* GOAL *
Render the records as a JSON list of strings, one per line and leaving out blank lines, beginning at the line that contains "The width and height of the screenshot is (586, 371)." and stopping after the line that contains "Action: (x=408, y=283)". Include only those lines.

---------- INFORMATION SUPPLIED ----------

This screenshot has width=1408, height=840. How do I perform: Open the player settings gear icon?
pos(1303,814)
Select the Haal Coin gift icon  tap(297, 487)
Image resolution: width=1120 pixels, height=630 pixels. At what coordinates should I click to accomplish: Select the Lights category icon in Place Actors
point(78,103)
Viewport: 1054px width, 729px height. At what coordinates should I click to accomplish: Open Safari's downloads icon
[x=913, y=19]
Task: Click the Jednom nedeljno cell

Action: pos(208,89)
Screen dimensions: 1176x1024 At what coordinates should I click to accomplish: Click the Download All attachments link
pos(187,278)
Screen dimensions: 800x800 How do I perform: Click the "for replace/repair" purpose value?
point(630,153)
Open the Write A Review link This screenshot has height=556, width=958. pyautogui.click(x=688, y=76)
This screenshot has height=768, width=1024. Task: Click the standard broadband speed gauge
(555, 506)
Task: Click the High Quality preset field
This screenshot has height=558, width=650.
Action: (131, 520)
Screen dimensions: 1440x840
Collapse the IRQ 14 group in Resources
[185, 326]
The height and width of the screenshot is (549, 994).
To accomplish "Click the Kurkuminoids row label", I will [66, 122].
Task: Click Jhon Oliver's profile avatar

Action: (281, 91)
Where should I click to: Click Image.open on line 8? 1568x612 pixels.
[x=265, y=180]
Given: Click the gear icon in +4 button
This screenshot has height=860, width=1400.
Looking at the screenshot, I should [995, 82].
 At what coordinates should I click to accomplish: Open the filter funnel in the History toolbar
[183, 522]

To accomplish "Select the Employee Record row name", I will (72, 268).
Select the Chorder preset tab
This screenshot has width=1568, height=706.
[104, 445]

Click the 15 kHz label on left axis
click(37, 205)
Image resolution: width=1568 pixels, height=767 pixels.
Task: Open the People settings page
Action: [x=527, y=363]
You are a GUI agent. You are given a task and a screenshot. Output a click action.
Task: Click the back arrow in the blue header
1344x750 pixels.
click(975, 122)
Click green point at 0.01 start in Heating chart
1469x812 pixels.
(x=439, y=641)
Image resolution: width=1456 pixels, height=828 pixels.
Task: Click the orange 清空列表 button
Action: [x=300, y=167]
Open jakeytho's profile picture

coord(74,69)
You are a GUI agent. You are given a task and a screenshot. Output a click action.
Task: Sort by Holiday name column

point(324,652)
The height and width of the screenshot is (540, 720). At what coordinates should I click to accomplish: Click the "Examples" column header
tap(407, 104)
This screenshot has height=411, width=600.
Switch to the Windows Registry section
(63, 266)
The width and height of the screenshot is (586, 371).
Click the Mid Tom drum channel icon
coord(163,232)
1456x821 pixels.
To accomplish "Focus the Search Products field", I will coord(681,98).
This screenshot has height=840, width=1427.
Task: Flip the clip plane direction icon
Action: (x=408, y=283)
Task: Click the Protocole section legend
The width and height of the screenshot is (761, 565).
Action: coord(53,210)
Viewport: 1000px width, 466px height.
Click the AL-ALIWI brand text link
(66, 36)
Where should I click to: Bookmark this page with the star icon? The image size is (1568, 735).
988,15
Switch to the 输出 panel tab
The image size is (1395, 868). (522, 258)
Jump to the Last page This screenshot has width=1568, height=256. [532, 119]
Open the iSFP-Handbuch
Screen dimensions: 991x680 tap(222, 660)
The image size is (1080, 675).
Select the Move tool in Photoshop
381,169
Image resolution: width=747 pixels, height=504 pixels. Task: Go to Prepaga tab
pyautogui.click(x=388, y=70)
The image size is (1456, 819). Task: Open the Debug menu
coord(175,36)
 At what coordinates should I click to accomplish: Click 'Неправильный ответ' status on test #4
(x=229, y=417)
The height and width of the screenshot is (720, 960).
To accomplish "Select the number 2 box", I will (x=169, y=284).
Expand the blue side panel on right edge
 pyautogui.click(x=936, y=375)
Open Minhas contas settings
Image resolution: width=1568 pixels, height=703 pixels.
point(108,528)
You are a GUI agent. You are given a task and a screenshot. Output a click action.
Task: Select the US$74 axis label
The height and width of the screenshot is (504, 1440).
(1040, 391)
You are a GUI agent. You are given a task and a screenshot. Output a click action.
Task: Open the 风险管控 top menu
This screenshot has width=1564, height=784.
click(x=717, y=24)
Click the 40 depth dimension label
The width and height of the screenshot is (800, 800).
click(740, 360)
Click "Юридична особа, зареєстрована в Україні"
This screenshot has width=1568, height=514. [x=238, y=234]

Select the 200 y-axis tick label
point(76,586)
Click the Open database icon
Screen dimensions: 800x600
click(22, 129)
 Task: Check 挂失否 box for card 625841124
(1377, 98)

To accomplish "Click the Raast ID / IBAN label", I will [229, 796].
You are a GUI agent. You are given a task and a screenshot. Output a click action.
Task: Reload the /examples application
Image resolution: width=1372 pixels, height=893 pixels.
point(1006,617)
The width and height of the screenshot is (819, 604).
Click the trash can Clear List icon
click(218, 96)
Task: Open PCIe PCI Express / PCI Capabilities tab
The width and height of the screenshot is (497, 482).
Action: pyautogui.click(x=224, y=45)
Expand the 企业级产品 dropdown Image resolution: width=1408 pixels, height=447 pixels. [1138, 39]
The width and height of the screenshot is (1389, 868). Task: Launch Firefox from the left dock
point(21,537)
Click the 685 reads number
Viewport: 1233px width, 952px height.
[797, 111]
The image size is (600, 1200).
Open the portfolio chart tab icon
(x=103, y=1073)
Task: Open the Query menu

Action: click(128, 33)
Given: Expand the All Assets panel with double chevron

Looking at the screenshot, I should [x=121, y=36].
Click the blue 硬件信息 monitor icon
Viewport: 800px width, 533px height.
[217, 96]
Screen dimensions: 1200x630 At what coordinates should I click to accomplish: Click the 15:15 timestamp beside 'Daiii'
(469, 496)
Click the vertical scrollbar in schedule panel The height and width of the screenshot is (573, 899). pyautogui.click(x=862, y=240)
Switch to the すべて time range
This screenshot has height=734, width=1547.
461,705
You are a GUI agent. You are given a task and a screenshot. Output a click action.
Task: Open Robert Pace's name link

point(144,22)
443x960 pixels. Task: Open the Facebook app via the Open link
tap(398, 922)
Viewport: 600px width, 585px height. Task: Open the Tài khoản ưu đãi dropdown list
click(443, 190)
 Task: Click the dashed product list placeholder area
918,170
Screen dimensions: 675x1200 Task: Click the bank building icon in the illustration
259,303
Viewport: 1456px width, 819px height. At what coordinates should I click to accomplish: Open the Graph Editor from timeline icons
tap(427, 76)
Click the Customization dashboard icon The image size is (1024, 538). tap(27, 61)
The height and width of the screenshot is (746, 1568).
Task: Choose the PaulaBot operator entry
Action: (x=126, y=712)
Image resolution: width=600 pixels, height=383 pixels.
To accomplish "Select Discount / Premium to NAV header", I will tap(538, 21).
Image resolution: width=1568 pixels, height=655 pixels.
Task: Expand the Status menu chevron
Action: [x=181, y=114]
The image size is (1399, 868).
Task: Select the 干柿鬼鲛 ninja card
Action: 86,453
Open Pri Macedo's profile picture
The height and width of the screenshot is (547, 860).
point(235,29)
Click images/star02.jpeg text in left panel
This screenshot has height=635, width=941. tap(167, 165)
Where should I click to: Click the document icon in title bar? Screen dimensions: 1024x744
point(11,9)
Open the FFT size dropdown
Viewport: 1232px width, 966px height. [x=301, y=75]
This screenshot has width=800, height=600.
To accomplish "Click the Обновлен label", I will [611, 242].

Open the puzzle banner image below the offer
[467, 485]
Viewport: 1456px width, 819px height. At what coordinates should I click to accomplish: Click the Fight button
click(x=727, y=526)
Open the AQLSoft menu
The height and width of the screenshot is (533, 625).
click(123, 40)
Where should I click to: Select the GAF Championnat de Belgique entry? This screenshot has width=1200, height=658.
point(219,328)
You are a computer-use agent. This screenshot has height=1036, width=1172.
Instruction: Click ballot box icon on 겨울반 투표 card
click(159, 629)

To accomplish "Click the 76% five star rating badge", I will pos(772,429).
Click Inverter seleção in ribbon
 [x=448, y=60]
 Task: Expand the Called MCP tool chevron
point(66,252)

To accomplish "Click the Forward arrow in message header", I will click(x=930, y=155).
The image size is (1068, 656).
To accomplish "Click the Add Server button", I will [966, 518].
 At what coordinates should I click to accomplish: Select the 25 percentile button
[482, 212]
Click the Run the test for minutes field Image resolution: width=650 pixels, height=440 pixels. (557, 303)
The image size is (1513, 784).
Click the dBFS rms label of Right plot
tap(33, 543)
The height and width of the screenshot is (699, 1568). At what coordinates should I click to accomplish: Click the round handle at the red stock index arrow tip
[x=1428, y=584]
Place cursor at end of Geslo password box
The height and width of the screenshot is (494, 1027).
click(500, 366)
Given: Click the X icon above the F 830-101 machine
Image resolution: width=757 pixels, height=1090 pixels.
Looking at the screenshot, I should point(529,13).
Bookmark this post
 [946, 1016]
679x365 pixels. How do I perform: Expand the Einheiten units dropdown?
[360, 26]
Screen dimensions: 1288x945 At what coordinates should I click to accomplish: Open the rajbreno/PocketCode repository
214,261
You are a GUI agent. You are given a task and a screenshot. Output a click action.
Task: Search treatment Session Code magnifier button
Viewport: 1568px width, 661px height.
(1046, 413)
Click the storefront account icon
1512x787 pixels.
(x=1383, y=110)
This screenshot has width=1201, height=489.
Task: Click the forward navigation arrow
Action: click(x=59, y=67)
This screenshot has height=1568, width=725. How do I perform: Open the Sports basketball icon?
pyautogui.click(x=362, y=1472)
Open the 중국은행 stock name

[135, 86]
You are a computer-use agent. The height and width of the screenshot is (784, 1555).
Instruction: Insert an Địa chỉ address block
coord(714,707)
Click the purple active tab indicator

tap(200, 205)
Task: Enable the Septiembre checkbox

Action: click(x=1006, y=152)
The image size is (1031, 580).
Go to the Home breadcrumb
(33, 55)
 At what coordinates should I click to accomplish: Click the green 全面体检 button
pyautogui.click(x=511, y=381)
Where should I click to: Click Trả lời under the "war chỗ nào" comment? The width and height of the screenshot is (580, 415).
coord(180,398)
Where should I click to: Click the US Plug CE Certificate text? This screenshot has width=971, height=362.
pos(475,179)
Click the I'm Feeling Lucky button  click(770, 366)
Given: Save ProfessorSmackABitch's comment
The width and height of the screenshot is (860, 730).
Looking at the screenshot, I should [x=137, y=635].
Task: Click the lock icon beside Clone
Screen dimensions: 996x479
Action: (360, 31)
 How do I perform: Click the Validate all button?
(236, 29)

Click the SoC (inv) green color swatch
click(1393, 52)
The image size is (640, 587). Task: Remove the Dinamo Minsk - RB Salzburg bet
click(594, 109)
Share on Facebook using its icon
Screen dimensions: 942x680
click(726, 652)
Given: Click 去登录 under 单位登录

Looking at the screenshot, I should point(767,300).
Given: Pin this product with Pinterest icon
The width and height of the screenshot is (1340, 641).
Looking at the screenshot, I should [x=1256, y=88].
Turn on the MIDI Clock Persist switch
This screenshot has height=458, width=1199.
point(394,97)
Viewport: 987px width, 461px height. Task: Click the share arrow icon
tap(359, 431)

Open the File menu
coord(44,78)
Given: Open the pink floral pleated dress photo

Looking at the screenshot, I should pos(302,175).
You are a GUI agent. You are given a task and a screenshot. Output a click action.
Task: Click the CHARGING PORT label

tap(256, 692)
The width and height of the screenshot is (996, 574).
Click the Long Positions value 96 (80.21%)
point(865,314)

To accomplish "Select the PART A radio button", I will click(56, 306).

----------

* SOLUTION TO THIS TASK *
[
  "The width and height of the screenshot is (586, 371).",
  "Click the Mid Tom drum channel icon",
  "coord(163,232)",
  "1456x821 pixels.",
  "To accomplish \"Focus the Search Products field\", I will coord(681,98).",
  "This screenshot has height=840, width=1427.",
  "Task: Flip the clip plane direction icon",
  "Action: (x=408, y=283)"
]